— WHAT IS NEEDED —
Reproduce exactly, and only, the lines below from the one containing "inconvénients (309, 2284)" through the one containing "[Comparatif Prix Gaz".

— PROVIDED MATERIAL —
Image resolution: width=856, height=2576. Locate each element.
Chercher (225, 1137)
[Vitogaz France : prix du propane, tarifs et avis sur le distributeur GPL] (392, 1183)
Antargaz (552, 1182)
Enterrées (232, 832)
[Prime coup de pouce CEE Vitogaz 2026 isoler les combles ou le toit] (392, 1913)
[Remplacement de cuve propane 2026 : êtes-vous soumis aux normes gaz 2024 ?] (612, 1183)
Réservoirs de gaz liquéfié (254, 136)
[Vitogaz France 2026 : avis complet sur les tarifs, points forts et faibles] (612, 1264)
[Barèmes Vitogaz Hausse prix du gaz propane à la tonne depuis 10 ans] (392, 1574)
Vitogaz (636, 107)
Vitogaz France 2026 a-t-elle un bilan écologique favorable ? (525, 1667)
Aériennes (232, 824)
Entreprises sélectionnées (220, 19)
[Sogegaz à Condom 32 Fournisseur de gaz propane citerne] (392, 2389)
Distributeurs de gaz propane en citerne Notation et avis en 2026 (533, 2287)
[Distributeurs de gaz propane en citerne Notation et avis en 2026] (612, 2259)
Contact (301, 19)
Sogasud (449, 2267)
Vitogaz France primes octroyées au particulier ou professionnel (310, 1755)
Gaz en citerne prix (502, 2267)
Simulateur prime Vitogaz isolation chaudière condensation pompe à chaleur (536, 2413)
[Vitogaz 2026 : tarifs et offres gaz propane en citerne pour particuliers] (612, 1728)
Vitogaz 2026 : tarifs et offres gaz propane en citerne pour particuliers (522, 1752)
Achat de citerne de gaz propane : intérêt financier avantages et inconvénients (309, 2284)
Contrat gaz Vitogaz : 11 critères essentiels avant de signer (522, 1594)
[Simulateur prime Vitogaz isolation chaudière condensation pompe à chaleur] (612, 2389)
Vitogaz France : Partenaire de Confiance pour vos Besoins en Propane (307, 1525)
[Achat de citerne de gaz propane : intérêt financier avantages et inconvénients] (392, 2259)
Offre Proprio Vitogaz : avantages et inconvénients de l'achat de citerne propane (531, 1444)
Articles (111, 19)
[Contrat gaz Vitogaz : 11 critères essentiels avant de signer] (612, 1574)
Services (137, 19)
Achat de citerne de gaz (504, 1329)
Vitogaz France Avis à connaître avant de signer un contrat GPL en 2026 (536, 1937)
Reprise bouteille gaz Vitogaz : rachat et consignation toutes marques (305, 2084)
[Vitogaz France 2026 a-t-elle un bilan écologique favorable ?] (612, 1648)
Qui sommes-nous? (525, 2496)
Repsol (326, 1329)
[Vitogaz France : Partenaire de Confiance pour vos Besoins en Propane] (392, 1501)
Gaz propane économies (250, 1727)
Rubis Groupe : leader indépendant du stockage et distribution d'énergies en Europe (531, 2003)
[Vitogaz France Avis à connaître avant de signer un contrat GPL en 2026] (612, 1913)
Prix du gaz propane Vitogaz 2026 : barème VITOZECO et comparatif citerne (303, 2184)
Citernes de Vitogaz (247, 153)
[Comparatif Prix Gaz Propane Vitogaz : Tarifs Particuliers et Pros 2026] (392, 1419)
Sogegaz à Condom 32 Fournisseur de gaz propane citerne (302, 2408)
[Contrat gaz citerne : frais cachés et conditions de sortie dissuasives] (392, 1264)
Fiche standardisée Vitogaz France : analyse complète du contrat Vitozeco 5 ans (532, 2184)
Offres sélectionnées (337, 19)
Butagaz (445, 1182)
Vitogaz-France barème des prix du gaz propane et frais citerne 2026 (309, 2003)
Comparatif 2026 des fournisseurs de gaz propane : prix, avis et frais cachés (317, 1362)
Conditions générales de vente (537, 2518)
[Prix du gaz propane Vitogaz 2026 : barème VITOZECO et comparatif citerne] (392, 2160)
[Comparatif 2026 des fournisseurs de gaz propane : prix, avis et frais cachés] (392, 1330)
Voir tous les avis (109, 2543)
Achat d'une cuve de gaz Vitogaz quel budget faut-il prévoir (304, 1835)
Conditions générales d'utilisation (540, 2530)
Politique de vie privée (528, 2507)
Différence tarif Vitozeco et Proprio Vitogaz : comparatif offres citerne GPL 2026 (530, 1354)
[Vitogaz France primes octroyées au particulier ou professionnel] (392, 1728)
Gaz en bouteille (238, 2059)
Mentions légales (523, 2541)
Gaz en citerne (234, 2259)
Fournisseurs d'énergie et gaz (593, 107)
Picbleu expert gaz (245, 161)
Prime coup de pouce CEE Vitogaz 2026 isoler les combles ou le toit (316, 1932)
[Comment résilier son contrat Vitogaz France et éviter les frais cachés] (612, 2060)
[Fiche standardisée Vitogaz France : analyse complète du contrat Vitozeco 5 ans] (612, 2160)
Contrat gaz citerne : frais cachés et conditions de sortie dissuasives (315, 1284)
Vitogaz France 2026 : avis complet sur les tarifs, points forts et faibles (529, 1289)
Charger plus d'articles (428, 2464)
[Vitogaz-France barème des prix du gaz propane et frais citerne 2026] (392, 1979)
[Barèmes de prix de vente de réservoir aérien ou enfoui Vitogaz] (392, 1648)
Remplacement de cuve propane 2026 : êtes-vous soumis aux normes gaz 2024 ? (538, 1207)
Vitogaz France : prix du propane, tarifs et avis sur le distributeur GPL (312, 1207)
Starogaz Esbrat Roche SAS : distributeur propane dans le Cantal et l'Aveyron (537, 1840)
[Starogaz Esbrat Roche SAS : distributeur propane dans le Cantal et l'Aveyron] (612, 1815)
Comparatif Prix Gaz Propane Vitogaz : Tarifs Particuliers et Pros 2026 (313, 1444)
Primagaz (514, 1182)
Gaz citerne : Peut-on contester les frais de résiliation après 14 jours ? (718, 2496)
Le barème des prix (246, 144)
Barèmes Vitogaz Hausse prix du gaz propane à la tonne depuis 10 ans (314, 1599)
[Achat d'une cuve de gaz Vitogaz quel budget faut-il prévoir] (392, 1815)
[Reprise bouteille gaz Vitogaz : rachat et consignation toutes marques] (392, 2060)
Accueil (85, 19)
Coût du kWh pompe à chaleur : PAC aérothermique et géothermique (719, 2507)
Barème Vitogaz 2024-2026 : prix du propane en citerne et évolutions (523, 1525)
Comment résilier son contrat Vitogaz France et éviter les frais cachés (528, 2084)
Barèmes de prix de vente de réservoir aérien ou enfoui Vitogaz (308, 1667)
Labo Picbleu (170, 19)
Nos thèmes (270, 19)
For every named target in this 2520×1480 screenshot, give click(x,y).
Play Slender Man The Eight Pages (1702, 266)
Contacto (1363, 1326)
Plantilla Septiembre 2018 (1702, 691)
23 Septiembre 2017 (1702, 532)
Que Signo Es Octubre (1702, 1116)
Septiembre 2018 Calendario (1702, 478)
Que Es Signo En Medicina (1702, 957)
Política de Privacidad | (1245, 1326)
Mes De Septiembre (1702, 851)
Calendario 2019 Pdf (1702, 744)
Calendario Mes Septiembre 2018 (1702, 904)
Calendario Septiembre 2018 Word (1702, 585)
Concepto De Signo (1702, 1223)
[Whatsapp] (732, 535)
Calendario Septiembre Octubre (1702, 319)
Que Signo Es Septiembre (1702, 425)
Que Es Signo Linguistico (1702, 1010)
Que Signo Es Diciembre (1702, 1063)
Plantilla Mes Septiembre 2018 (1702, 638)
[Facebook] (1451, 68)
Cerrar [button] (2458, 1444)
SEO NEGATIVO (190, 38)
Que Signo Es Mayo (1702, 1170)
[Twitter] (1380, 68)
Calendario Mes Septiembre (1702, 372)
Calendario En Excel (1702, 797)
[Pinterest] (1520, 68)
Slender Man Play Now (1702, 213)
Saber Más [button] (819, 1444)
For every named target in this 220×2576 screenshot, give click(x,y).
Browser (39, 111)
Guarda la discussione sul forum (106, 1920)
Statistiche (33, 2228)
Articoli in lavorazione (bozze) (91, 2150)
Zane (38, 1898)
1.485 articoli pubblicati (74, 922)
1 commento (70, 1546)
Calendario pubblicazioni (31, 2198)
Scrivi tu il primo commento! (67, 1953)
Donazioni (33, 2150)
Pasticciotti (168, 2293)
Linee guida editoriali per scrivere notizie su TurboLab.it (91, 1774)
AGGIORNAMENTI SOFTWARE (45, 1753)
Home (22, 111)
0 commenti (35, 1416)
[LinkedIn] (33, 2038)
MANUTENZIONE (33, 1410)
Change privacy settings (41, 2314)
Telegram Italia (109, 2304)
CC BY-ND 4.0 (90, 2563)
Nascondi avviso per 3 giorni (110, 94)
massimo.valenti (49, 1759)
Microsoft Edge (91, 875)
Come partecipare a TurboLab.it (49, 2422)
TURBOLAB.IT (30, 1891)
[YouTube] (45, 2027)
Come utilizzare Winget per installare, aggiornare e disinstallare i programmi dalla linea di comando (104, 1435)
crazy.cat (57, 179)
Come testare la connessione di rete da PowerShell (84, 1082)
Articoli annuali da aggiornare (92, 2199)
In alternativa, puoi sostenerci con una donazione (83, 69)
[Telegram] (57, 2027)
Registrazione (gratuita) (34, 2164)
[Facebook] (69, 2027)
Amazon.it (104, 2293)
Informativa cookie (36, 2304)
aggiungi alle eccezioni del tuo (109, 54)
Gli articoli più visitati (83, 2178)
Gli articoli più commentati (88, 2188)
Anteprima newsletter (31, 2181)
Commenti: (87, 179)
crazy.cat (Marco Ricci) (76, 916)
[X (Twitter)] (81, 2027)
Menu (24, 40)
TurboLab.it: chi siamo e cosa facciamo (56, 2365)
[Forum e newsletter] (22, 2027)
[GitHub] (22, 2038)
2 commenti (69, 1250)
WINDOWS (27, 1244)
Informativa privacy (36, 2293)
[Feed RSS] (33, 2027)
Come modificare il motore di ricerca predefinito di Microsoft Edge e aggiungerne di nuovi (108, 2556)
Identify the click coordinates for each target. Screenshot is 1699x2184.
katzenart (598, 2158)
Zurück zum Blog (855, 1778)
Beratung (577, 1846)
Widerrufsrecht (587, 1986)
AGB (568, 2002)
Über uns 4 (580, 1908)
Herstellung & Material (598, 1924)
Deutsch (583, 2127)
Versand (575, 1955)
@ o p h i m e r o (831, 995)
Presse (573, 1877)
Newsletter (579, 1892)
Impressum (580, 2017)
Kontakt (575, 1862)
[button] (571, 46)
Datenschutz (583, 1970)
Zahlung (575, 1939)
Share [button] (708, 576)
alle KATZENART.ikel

— SOLUTION TO THE PROBLEM —
Achat de citerne de gaz propane : intérêt financier avantages et inconvénients (309, 2284)
Contrat gaz Vitogaz : 11 critères essentiels avant de signer (522, 1594)
[Simulateur prime Vitogaz isolation chaudière condensation pompe à chaleur] (612, 2389)
Vitogaz France : Partenaire de Confiance pour vos Besoins en Propane (307, 1525)
[Achat de citerne de gaz propane : intérêt financier avantages et inconvénients] (392, 2259)
Offre Proprio Vitogaz : avantages et inconvénients de l'achat de citerne propane (531, 1444)
Articles (111, 19)
[Contrat gaz Vitogaz : 11 critères essentiels avant de signer] (612, 1574)
Services (137, 19)
Achat de citerne de gaz (504, 1329)
Vitogaz France Avis à connaître avant de signer un contrat GPL en 2026 (536, 1937)
Reprise bouteille gaz Vitogaz : rachat et consignation toutes marques (305, 2084)
[Vitogaz France 2026 a-t-elle un bilan écologique favorable ?] (612, 1648)
Qui sommes-nous? (525, 2496)
Repsol (326, 1329)
[Vitogaz France : Partenaire de Confiance pour vos Besoins en Propane] (392, 1501)
Gaz propane économies (250, 1727)
Rubis Groupe : leader indépendant du stockage et distribution d'énergies en Europe (531, 2003)
[Vitogaz France Avis à connaître avant de signer un contrat GPL en 2026] (612, 1913)
Prix du gaz propane Vitogaz 2026 : barème VITOZECO et comparatif citerne (303, 2184)
Citernes de Vitogaz (247, 153)
[Comparatif Prix Gaz Propane Vitogaz : Tarifs Particuliers et Pros 2026] (392, 1419)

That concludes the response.